Col piccolo abbiamo deciso un piccolo impegno serale: un capitolo (e solo uno, qui sta la sua parte di promessa) ogni sera, di Pinocchio.
A Pinocchio ho voluto e voglio molto bene, d’estate ascoltavo di nascosto il mio vicino leggerlo a suo figlio il pomeriggio, per far fare il riposino che nessuno di noi voleva fare, è stato il primo libro che ho letto da sola appena ho imparato a leggere, al parco di Collodi avevo paura a passare sotto le gambe del carabiniere e dalla bocca della balena.

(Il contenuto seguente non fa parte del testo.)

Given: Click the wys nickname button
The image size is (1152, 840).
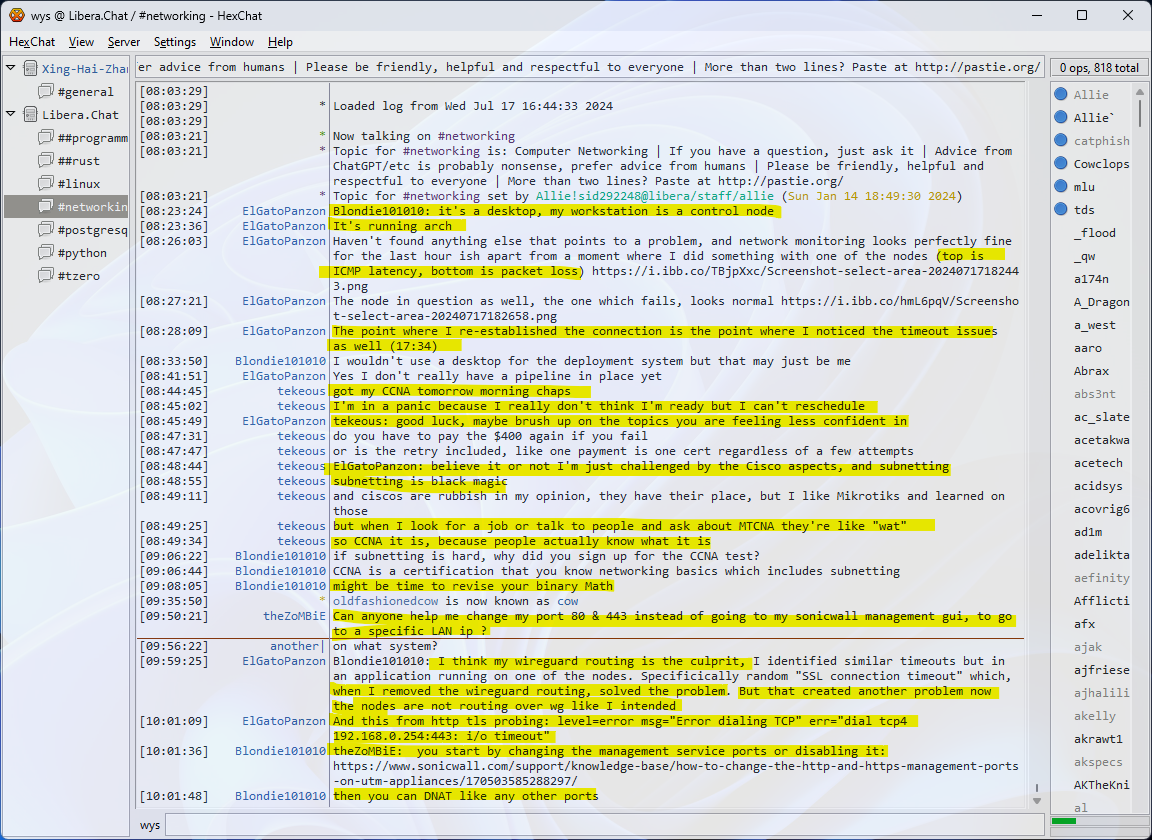Looking at the screenshot, I should pyautogui.click(x=150, y=825).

Ho amato la fata e detestato la lentissima chiocciola, sono stata fremente giustizialista col gatto e la volpe e ho pianto per lucignolo le stesse lacrime che versai poco dopo per Franti.

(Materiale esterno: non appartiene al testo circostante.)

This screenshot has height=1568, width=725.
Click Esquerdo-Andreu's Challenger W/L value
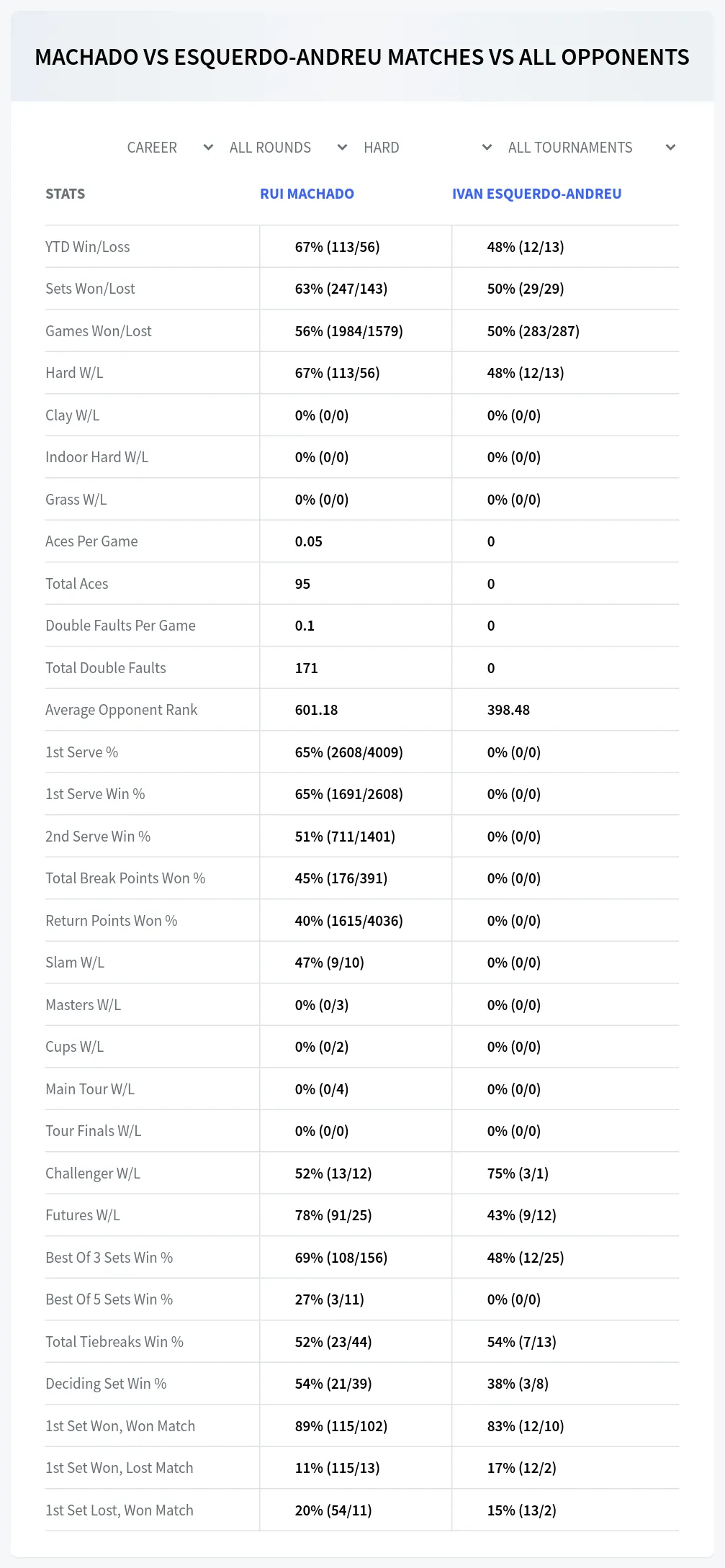[x=518, y=1173]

Pinocchio è un bambino che affronta il mondo dei grandi, e diventa vero nonostante loro, diventa un bimbo vero quando capisce l’amore che prova per il suo babbo e che il babbo prova per lui.
Ogni bambino è Pinocchio e Pinocchio è ogni bambino: la furbizia ingenua, il crescere per prove e tentativi, il fidarsi ciecamente delle buone come delle cattive compagnie.
E Geppetto, babbo di legno, genitore adottivo, San Giuseppe delle fiabe, è ogni padre e ogni madre, che lascia che il figlio sbagli da solo, ma si leva per lui il pane e la camicia, parte a cercarlo su un guscio di noce e alla fine è Pinocchio che salva lui, come accade, sempre, coi bambini.